Two professors and three Honors students have teamed up to explore race as a social construct through DNA testing and plan to apply their findings to the CORE 210 class.
Trevor Thompson, Ph.D candidate and instructor, and Dr. Jonathan Camp, associate professor of communication and director of the Organizational Development Program, and the three honor students will interview and attempt to quantify the way each student was impacted and changed through the DNA testing.
Thompson and Camp have taught CORE 210 for three years and believe DNA testing will directly relate the topic of race and identity to their students. The two professors hope to facilitate an experience that transforms the manner in which students communicate about race and shape their identity.
“We hope that CORE can be a transformative experience,” Thompson said. “Many of our sophomores are very ill-informed about genetics and how that plays into their basic understanding of themselves.”
Camp reinforced the message of understanding of self. He wants to strip away visual cues that have structured students’ interpretation of race.
“We are questioning the biological categories of race, and how these are untenable,” Camp said. “But race as a social category is very powerful, despite not resting on any biological underpinning.”
Camp and Thompson are excited to see how the class is genetically related, which will be in ways closer than students imagine.

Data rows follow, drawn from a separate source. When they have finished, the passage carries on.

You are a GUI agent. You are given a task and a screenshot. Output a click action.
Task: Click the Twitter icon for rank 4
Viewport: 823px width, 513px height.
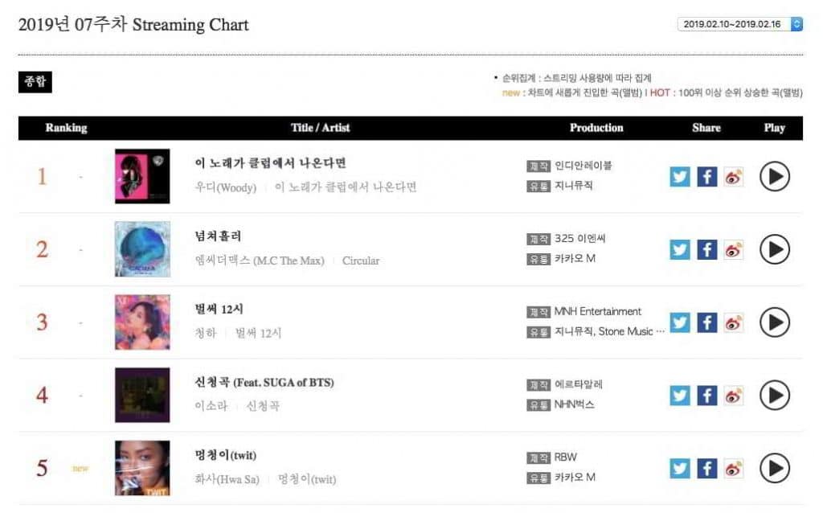[680, 395]
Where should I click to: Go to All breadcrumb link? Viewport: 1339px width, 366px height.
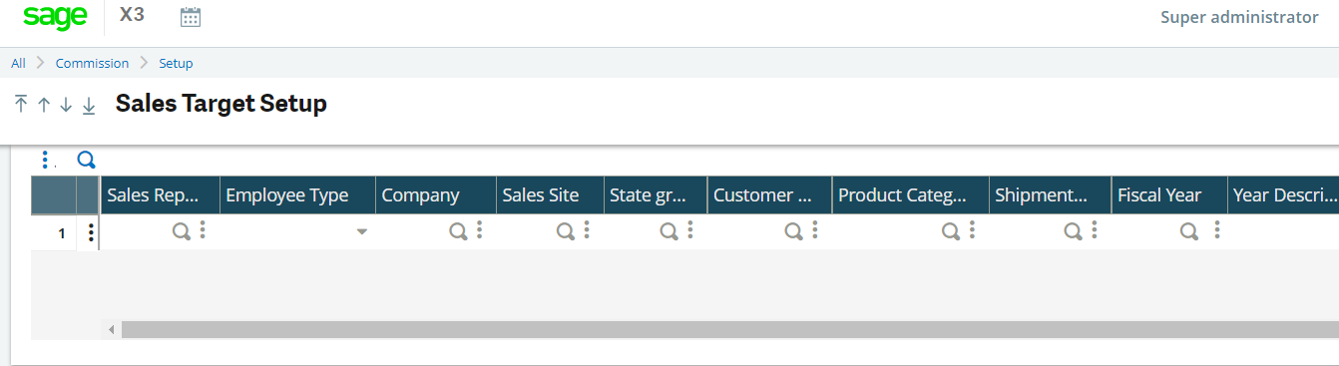pos(18,63)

Students are also looking forward to getting their results back from the DNA testing.
Lily Auker, public relations major from Prescott, Arizona, said the real meat of the study will be the correlation between the participant’s genetic makeup and who he or she identifies with daily.
“We’ll see how this affects the way we treat other people and how it affects the way our culture shapes us,” Auker said.
Camp is also conducting a phenomenological study with the class. In other words, he will attempt to determine how the results of the DNA testing affect each individual’s experience with his or her identity. He is particularly interested in the conversations with family members that will result from this class.